Task
Search for the word "month" in the entries. Each line that holds it should be copied.

★ ★ ★ ★ ★

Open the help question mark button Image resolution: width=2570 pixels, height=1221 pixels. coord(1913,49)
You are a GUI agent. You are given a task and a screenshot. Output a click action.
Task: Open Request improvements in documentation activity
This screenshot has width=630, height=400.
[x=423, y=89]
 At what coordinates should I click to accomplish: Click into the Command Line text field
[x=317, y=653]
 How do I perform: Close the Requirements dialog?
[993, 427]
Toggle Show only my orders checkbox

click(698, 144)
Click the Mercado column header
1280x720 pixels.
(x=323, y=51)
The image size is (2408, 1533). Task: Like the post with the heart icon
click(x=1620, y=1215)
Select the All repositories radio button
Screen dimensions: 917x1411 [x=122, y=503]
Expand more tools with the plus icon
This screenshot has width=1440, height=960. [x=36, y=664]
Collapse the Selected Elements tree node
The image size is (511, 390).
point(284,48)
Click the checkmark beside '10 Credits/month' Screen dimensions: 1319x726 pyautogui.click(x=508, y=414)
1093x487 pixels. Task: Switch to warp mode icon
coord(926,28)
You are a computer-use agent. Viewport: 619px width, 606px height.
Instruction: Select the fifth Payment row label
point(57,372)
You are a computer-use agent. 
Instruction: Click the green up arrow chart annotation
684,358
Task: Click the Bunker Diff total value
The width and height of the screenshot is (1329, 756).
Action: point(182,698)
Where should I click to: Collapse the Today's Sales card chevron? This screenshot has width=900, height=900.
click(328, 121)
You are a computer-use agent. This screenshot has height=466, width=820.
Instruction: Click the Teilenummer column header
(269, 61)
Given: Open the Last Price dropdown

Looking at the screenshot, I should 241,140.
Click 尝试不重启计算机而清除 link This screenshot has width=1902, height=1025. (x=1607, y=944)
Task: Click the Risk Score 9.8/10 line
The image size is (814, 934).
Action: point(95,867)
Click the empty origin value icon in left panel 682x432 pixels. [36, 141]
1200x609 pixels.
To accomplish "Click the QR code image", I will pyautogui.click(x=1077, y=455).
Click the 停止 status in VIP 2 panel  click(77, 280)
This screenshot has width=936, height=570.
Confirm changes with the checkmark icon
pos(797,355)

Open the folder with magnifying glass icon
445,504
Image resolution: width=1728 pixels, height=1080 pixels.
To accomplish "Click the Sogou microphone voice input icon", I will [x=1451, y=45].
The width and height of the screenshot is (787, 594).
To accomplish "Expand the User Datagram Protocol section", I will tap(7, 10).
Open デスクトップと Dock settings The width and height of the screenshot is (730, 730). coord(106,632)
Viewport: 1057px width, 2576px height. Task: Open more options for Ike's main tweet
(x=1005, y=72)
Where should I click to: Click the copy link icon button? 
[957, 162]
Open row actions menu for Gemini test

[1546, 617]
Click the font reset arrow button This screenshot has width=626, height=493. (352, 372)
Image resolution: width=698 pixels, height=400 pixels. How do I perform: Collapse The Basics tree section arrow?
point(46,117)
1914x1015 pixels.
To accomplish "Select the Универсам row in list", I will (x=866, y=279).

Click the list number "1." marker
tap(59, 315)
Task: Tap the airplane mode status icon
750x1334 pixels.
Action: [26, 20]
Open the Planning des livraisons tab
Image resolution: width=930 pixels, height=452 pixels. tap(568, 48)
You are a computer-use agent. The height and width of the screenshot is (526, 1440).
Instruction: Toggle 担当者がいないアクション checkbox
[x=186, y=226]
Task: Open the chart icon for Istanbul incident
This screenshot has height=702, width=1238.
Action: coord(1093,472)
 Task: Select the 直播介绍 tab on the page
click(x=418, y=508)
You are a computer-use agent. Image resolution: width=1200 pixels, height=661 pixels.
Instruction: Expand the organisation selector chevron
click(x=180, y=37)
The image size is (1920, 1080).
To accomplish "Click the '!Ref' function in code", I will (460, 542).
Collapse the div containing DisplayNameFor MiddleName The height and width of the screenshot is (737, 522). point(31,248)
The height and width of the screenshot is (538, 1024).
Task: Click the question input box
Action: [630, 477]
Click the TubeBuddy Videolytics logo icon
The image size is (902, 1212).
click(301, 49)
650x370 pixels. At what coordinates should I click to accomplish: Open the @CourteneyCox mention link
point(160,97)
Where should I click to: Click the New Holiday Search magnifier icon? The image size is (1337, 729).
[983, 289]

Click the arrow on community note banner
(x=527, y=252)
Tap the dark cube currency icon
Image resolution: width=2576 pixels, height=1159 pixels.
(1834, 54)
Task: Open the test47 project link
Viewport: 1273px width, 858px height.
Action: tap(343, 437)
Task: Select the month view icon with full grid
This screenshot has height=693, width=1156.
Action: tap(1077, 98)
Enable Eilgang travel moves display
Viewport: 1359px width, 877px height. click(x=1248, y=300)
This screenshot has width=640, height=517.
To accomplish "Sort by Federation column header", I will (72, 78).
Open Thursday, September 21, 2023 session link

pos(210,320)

★ ★ ★ ★ ★

Reply to the task
Click the checkmark beside '10 Credits/month' Screen dimensions: 1319x726 pyautogui.click(x=508, y=414)
Task: Select the month view icon with full grid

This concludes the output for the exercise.